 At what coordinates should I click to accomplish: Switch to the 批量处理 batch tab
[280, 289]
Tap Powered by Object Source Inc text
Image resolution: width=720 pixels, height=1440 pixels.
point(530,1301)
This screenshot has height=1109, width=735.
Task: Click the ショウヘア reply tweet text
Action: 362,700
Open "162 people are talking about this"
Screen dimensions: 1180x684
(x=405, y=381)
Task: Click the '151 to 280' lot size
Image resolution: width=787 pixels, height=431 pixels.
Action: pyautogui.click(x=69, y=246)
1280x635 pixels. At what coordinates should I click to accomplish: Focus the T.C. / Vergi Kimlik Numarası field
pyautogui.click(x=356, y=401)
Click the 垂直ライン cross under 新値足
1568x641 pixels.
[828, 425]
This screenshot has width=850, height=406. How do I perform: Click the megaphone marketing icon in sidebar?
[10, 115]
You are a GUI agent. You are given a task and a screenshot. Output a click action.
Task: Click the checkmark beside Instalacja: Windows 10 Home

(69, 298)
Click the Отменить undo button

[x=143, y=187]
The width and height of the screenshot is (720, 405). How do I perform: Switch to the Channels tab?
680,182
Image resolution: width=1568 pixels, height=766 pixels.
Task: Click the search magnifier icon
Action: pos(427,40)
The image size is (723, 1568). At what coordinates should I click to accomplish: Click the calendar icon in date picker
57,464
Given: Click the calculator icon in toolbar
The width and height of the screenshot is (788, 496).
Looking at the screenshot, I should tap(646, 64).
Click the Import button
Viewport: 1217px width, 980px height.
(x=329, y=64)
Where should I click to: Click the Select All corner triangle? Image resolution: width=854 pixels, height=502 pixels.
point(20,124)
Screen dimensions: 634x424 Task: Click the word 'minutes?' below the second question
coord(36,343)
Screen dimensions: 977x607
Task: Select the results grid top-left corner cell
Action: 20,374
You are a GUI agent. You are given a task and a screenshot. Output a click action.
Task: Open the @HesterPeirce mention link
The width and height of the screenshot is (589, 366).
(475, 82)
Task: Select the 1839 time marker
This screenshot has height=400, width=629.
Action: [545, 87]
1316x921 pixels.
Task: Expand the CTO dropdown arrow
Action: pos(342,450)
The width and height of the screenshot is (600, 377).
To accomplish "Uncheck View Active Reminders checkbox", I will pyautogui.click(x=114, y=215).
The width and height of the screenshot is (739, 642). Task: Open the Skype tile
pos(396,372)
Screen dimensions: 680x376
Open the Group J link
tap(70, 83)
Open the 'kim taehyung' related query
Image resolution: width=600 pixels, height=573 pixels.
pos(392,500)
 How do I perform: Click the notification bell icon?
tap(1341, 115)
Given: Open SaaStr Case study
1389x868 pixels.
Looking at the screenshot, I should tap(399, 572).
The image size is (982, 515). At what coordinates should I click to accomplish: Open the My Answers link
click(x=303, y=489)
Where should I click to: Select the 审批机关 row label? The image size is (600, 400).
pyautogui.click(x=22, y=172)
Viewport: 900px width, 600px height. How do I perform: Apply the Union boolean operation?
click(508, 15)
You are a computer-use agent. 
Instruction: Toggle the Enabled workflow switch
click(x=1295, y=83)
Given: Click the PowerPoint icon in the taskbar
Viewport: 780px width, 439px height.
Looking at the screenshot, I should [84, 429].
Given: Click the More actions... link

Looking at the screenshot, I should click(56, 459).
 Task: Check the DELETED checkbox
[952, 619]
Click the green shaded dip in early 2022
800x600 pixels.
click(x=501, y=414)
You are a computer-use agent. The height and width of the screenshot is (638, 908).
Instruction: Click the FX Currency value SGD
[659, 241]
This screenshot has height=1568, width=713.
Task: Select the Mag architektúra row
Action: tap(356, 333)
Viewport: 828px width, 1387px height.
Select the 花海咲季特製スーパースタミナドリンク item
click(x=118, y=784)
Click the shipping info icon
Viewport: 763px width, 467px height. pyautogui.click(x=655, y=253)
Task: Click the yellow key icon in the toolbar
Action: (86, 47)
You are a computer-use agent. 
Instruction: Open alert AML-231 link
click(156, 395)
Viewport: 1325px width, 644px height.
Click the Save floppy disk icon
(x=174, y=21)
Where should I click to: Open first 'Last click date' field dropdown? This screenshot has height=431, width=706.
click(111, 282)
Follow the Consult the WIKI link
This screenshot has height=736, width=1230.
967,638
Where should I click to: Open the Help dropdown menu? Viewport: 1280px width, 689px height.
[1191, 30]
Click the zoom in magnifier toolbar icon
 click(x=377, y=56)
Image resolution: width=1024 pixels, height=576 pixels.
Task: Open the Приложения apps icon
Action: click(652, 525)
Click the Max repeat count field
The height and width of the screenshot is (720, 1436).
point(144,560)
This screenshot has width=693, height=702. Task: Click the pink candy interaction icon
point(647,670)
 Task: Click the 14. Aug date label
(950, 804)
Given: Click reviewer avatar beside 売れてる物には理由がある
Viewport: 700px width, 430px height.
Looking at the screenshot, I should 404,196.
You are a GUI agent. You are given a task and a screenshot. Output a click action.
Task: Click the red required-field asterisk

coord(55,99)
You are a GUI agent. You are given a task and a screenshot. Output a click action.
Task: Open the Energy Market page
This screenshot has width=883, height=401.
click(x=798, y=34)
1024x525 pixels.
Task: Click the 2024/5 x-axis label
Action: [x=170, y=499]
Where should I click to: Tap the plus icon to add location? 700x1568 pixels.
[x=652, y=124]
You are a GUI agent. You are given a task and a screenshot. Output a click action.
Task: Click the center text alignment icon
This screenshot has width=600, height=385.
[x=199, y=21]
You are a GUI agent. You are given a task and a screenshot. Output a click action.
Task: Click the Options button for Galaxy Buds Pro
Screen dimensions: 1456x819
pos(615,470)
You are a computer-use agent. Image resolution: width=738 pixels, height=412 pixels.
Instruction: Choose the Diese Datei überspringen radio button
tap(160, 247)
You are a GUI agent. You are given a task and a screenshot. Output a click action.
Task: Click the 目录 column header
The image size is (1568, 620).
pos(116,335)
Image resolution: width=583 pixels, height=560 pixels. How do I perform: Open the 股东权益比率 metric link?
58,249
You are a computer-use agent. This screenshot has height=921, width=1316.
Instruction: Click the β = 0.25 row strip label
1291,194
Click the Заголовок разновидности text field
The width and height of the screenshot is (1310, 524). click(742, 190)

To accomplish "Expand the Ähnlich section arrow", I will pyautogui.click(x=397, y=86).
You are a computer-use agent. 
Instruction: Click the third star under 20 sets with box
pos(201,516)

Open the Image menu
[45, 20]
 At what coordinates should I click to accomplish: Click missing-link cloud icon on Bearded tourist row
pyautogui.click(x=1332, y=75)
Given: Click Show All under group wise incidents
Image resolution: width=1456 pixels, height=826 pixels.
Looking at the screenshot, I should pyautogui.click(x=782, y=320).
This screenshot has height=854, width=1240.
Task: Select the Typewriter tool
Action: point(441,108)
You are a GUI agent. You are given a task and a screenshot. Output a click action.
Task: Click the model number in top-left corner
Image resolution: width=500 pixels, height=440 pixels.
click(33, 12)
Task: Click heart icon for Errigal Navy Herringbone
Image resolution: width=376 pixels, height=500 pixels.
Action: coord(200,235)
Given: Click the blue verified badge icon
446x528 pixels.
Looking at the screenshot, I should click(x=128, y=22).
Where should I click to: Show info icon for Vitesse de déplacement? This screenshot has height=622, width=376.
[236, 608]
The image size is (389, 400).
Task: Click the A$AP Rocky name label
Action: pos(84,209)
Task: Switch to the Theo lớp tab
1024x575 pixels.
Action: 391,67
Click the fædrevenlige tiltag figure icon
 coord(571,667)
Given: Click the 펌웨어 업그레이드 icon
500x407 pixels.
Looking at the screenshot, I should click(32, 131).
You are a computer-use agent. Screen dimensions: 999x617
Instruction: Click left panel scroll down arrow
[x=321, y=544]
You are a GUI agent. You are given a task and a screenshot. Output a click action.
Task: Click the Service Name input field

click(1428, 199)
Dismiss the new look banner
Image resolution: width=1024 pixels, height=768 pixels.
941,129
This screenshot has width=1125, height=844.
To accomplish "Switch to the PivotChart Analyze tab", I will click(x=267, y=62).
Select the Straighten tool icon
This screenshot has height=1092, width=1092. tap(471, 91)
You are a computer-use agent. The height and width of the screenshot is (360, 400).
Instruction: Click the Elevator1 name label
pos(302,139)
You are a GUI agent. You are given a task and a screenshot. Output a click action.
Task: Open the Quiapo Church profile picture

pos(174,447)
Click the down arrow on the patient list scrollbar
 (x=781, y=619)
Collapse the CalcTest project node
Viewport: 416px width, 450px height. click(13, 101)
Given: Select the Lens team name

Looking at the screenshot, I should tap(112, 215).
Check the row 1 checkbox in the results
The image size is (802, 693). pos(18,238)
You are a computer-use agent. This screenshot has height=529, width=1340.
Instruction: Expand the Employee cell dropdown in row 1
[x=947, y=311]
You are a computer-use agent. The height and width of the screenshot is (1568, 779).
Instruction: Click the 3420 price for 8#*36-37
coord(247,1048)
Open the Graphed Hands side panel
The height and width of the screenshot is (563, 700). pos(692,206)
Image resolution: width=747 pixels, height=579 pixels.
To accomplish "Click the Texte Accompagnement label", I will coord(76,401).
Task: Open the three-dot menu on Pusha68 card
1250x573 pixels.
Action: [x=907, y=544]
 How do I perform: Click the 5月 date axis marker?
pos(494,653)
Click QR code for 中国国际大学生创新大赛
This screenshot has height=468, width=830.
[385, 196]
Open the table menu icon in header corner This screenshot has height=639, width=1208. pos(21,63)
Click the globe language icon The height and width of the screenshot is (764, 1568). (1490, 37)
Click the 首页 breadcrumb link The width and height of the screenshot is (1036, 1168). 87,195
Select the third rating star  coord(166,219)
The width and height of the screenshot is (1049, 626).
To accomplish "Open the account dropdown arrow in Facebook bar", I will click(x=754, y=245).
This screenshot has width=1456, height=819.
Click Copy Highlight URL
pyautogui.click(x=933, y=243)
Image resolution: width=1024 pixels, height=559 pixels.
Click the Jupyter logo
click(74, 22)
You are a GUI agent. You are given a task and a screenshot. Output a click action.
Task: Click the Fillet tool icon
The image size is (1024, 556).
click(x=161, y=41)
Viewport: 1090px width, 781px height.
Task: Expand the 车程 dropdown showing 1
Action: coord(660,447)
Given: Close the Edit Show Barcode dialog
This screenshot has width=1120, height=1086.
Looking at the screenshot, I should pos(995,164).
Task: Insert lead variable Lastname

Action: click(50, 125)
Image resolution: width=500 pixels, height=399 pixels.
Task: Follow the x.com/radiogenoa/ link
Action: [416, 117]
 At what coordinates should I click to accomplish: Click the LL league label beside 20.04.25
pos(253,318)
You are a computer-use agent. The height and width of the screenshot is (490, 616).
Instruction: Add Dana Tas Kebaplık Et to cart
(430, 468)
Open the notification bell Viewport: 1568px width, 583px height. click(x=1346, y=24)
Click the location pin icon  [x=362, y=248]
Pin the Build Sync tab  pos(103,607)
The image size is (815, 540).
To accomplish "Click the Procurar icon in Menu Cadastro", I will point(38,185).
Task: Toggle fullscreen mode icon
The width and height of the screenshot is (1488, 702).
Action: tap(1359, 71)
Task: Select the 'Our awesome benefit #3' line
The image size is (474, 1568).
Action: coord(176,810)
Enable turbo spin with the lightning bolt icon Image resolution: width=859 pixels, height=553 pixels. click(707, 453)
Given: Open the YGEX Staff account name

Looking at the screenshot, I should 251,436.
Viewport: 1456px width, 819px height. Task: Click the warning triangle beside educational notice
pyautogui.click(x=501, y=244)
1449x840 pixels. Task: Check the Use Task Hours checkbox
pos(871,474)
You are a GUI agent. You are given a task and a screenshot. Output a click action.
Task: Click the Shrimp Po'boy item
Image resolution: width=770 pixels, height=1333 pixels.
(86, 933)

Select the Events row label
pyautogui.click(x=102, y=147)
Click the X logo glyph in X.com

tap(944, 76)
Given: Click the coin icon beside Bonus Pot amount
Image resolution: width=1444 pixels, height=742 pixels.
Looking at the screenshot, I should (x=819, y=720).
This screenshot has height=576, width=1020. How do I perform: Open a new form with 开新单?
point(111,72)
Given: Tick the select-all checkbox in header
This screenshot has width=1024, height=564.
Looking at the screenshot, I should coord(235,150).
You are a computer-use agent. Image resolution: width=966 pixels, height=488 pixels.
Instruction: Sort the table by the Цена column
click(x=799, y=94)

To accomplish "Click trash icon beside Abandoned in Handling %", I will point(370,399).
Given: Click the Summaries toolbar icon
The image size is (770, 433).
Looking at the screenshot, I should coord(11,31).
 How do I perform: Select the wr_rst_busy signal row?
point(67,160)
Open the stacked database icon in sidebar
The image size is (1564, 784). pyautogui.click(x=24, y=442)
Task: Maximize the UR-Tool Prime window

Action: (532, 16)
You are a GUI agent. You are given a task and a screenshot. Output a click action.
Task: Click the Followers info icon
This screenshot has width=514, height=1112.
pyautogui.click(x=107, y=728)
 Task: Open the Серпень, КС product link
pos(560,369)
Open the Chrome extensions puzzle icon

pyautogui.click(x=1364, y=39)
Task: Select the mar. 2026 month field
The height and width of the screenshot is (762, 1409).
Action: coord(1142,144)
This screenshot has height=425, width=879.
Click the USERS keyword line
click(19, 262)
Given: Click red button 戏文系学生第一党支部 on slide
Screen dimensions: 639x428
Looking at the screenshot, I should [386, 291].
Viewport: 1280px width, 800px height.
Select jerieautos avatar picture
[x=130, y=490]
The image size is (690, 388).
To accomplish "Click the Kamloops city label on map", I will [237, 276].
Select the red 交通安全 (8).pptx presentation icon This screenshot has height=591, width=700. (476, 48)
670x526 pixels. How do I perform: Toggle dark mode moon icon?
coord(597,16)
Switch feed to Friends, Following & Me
-.-.-
**Assignment**. Among the lines of the data, identify those with the word "will". Copy each of them.

**Solution for this task**.
To accomplish "Uncheck View Active Reminders checkbox", I will pyautogui.click(x=114, y=215).
To accomplish "Expand the Ähnlich section arrow", I will pyautogui.click(x=397, y=86).
To accomplish "Switch to the PivotChart Analyze tab", I will click(x=267, y=62).
To accomplish "Click the Texte Accompagnement label", I will coord(76,401).
To accomplish "Open the account dropdown arrow in Facebook bar", I will click(x=754, y=245).
To accomplish "Click the Procurar icon in Menu Cadastro", I will point(38,185).
To accomplish "Click trash icon beside Abandoned in Handling %", I will point(370,399).
To accomplish "Click the Kamloops city label on map", I will [237, 276].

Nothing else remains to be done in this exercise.